=== Document passage ===
D. We communicate with those charged with governance
regarding, among other matters, the planned scope and
timing of the audit and significant audit findings, including
any significant deficiencies in internal control that we
identify during our audit.

E. We also provide those charged with governance with a
statement that we have complied with relevant ethical
requirements regarding independence, and to communicate
with them all relationships and other matters that may

reasonably be thought to bear on our independence, and
where applicable, related safeguards.

F. From the matters communicated with those charged with
governance, we determine those matters that were of most
significance in the audit of the Financial Statements of the
current period and are therefore the key audit matters. We
describe these matters in our auditor's report unless law or
regulation precludes public disclosure about the matter or
when, in extremely rare circumstances, we determine that a
matter should not be communicated in our report because
the adverse consequences of doing so would reasonably be
expected to outweigh the public interest benefits of such
communication.

II. Report on Other Legal and Regulatory Requirements

1. As required by Section 143(3) of the Act, based on our audit we

report that:

A. We have sought and obtained all the information and
explanations which to the best of our knowledge and belief
were necessary for the purposes of our audit.

B. In our opinion, proper books of account as required by law
have been kept by the Company so far as it appears from
our examination of those books.

C. The Balance Sheet, the Statement of Profit and Loss
including Other Comprehensive Income, Statement of
Changes in Equity and the Statement of Cash Flow dealt
with by this Report are in agreement with the relevant
books of account.

D. In our opinion, the aforesaid financial statements
comply with the Ind AS specified under Section 133 of the
Act, read with Rule 7 of the Companies (Accounts)
Rules,2015, as amended.

E. On the basis of the written representations received from
the directors as on March 31, 2025 taken on record by the
Board of Directors, none of the directors is disqualified as
on March 31, 2025 from being appointed as a director in
terms of Section 164 (2) of the Act.
=== Stored records ===
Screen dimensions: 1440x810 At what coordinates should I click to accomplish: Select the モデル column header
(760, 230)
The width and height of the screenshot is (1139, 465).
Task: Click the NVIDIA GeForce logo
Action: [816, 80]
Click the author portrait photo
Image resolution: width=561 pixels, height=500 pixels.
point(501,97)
===
**Task directions:** Continue the auditor's report text, starting right after its final item about directors disqualified under Section 164 (2) of the Act.

**Result below:**
F. With respect to the adequacy of the internal financial
controls over financial reporting of the Company and
the operating effectiveness of such controls, refer to our
separate Report in
“Annexure A”. Our report expresses an
unmodified opinion on the adequacy and operating
effectiveness of the Company's internal financial controls
over financial reporting.

G. With respect to the other matters to be included in the
Auditor's Report in accordance with the requirements of
section 197(16) of the Act, as amended:

In our opinion and to the best of our information and
according to the explanations given to us, the remuneration
paid by the Company to its directors during the year is in
accordance with the provisions of section 197 of the Act.

H. With respect to the other matters to be included in the
Auditor's Report in accordance with Rule 11 of the
Companies (Audit and Auditors) Rules, 2014, as amended
in our opinion and to the best of our information and
according to the explanations given to us:

i) The Company has disclosed the impact of pending
litigations on its financial position in its Financial
Statements.

ii) The Company has made provision, as required under the
applicable law or accounting standards, for material
foreseeable losses, if any, on long-term contracts including
derivative contracts.

iii) There has been no delay in transferring amounts, required to
be transferred, to the Investor Education and Protection
Fund by the Company.

iv) (a) The management has represented that, to the best of its
knowledge and belief, no funds have been advanced or loaned
or invested (either from borrowed funds or share premium or
any other sources or kind of funds) by the Company to or in
any other persons or entities, including foreign entities
("Intermediaries"), with the understanding, whether recorded
in writing or otherwise, that the Intermediary shall:

• directly or indirectly lend or invest in other persons or
entities identified in any manner whatsoever ("Ultimate
Beneficiaries") by or on behalf of the Company or

• provide any guarantee, security or the like to or on behalf of
the Ultimate Beneficiaries.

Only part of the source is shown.